The Verkhovna Rada approved a law that directs the personal income tax (PIT) from the salaries of the military to the state budget instead of local budgets for further allocation to military needs. This was announced by Yaroslav Zhelezniak, Member of Parliament from the Holos faction, in his Telegram channel, Ukrainian News Agency reports.
"Parliament approved bill 10037 (as a whole) on the military personal income tax and road excise in the repeated second reading. There were 253 votes in favor," he wrote.
According to the MP, the price of the issue in this year and next year for the general budget from bill 10037 is UAH 214.7 billion for military expenses.

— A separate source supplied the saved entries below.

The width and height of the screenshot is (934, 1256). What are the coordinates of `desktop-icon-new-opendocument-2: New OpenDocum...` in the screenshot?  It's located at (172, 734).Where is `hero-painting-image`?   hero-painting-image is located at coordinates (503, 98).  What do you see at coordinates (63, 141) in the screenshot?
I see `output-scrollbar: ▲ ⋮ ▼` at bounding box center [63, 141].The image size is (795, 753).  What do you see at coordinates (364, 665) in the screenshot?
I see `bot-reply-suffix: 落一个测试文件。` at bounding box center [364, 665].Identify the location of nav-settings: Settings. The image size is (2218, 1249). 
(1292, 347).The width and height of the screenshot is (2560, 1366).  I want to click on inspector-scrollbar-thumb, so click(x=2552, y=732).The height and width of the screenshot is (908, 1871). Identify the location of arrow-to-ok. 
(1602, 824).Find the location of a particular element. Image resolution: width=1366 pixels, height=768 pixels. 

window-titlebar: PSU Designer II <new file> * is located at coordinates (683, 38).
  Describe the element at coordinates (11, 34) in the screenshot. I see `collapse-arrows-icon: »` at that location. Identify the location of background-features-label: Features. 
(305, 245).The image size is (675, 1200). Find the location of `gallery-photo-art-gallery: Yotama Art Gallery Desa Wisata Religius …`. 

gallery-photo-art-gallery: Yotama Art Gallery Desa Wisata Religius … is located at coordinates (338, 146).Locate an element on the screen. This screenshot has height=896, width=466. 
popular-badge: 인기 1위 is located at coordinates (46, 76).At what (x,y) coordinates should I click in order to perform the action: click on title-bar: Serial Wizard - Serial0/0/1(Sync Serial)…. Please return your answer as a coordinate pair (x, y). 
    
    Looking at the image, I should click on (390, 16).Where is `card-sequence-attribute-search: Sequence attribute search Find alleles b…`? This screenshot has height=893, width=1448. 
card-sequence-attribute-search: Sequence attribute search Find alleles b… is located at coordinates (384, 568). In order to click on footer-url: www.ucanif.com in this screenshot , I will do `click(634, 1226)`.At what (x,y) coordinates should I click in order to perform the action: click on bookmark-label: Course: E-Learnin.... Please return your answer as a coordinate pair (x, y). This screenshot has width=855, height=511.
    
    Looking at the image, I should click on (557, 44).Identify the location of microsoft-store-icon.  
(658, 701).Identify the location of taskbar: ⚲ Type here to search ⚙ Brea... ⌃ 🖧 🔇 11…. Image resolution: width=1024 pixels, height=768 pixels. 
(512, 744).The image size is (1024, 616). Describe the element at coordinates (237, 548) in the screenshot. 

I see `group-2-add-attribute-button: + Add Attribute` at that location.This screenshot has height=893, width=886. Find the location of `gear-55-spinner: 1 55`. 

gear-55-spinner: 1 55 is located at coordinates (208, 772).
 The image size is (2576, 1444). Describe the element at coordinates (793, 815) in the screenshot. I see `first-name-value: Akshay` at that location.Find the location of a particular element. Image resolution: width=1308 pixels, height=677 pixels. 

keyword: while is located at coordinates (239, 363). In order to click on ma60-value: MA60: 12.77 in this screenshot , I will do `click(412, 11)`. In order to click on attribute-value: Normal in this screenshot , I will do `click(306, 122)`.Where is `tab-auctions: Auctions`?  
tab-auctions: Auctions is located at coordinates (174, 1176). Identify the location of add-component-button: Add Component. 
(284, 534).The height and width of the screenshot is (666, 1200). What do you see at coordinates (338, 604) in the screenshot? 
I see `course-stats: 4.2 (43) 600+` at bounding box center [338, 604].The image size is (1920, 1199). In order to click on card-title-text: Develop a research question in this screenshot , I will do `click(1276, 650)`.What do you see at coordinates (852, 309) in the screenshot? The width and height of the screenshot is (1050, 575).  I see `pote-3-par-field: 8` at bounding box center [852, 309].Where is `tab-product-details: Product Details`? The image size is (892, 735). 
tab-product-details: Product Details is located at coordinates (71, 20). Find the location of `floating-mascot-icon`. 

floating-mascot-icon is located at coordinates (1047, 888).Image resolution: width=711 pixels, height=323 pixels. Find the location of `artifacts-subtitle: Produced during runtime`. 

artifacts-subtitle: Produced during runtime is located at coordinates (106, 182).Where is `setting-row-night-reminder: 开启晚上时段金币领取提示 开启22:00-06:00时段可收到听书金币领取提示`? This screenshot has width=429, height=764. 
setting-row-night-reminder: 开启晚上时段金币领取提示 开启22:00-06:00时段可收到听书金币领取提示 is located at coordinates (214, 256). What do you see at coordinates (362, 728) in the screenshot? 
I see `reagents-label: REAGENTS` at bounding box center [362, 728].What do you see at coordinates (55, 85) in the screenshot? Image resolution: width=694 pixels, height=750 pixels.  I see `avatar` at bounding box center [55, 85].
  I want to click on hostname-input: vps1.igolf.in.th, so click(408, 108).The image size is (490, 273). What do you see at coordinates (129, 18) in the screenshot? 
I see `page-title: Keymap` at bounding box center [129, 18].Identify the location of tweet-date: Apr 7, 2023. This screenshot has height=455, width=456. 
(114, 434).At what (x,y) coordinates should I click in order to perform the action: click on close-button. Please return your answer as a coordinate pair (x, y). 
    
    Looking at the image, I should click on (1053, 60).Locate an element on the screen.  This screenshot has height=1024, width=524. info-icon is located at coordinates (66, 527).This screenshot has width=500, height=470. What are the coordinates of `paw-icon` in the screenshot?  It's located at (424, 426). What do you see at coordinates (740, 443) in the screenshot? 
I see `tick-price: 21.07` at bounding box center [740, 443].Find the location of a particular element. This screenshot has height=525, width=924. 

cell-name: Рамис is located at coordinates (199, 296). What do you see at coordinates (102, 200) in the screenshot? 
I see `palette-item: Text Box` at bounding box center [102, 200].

From October 1 to December 31, 2023, the "military personal income tax" is directed to the state budget in the proportion of 50% to 50%: the State Service for Special Communications and Information Protection for drones (UAH 13 billion) and the Ministry of Defense for the purchase of artillery systems (UAH 13 billion).
From January 1 to December 31 of the year in which martial law was suspended or abolished, "military personal income tax" is distributed in the following proportions:
45% - the State Service for Special Communications and Information Protection for drones (forecast of UAH 43+ billion);
45% - Ministry of Strategic Industry for deployment of ammunition and weapons production (UAH 43+ billion);
10% - to managers of the security and defense sector for automatic distribution among military units in proportion to the paid personal income tax (about UAH 10 billion).
The law also provides that the revenues of the Road Fund (excise tax except for the local part of 13.44%) in 2024 are directed to the general fund of the state budget (currently included in the special fund) and are directed to defense needs. 13.44% of the excise tax on produced and imported fuel will remain in local budgets.
The head of the budget committee of the Verkhovna Rada, Roksolana Pidlasa, reported on Facebook regarding the adoption of this law that the "ordinary personal income tax" remains in communities in the amount of 64% (at the same time, at least 4% of the tax must be directed to calculations for the production of thermal energy, and also for the support of enterprises for production, supply of thermal energy, as well as centralized supply of cold water and drainage).
Prime Minister Denys Shmyhal also reported on the Telegram channel that the Verkhovna Rada supported the government's initiative to direct the military personal income tax to the purchase of drones, as well as to the development of its own production of weapons and equipment.
According to Shmyhal, this will allow additional UAH 96 billion to be allocated to these needs in 2024, 45% of this amount will go to unmanned aerial vehicles and naval drones, another 45% to the development of the Ukrainian defense and industrial complex, 10% will be automatically distributed among the military units in accordance with the paid personal income tax.
Shmyhal assured that the government will continue to help the regions. According to him, local budgets in 2024 will receive more from personal income tax than they received in 2021, an additional UAH 62 billion will be directed to the regions compared to 2021, this will allow communities to cover all necessary and priority needs.
As Ukrainian News Agency earlier reported, the Cabinet of Ministers proposed to the Verkhovna Rada to direct the personal income tax of the military to the state budget for the purchase of drones and ammunition instead of local ones from October 2023 to 2025.
Oksana Prodan, the adviser to the head of the Association of Cities of Ukraine, said that in the event of the adoption of bill 10037 on the withdrawal of the "military personal income tax" from local budgets, communities will be deprived of the resources to fulfill the tasks assigned to them by the legislation.